The seventh and final word of Our Blessed Lord from the Cross is addressed to “the thinkers.”
By “thinkers” we do not necessarily mean the educated but rather all those who concern themselves with the two ultimate questions of life: Why am I here, and where am I going? “Thinkers” are those who, once they are brought in contact with the spectacle of death, think the whole problem through.
The centurion at Calvary is the representative of this group.
“As a soldier, he was often brought into contact with death. On this occasion, He had nailed Our Lord to the Cross, then sat down, shook dice for His garments and watched Him die. But there was something peculiar about that Figure on the central Cross. Often the tongues of those crucified had to be cut out to prevent their blasphemies. But here was one who forgave those who sent Him to His death. Then, too, he noted that as the end grew near, He seemed to be getting stronger, as if death were not coming to meet Him, but He was going out to meet it. He was not dying on this Cross as other men died in bed. The very second of death, He spoke in a loud, clear voice as if men were not taking away His life, but He was laying it down of Himself:
“Father, into thy hands I commend my Spirit.”

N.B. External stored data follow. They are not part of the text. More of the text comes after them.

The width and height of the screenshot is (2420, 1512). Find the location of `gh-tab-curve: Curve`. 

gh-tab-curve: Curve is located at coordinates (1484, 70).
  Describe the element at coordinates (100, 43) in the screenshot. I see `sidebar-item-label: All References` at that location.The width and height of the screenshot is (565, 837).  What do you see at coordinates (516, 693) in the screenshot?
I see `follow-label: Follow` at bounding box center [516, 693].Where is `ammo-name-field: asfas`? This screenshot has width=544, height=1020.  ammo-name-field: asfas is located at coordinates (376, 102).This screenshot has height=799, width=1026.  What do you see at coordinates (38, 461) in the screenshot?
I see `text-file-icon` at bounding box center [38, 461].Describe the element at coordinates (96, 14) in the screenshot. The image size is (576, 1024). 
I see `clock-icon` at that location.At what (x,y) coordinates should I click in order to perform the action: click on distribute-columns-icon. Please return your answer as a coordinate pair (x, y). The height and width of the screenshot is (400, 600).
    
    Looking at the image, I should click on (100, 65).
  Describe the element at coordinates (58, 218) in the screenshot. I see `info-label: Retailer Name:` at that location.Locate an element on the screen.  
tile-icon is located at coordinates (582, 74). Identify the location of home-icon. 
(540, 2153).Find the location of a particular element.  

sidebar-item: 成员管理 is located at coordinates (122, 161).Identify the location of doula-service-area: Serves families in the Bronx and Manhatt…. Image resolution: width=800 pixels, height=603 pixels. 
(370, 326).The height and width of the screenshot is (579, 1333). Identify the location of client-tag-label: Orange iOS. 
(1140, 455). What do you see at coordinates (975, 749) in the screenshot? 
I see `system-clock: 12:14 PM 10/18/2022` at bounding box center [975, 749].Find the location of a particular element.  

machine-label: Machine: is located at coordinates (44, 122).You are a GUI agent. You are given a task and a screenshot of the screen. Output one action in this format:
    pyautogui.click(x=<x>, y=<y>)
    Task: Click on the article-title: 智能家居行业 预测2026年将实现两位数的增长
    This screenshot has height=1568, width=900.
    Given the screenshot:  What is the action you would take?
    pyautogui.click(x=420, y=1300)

“These were not words of death but of life. While He was accommodating Himself to death, it was only a milestone on the roadway in the onward march of life” (Sheen).
“It made the sergeant think!
Are we just animals who eat and sleep and then lie down to die and rot, or is there something after death, a God into whose hands we go to render an account of our stewardship?
He shook off the thought for a moment but was rekindled to it when the earth shook, and the dead rose from their graves and walked. He went on thinking about life and death as he broke the legs of the two thieves, for they were not yet dead. Coming to the central Cross and finding Christ dead, He ran a spear into His side. Blood and water came out; the Divine Miser had hoarded up a few drops, to prove that death is not the end of life. These drops trickled down the spear, touched the centurion’s hand, and tradition has it that he was immediately cured of a lifelong affliction. In any case, he glorified God by saying:
“Indeed this was the Son of God” (Matt. 27:54; Mark 15:39; cf. Luke 23:47).
A soldier had found faith on a battlefield; a thinker discovered the answer to life’s riddle in the midst of death. This life is not the end of all.
Christ’s final words on the Cross reveal to all thinkers that “life is a return to the God who made us. We came from God. To God again we go. The Greeks had a theory that the perfect movement was the circular movement because the beginning was the end; and, in a certain sense, that was right. The beginning of our life, which was God, is also the end. We came from His creative hands, and then, like a planet, when we have completed life’s orbit, we go back to Him who sent us on our way.”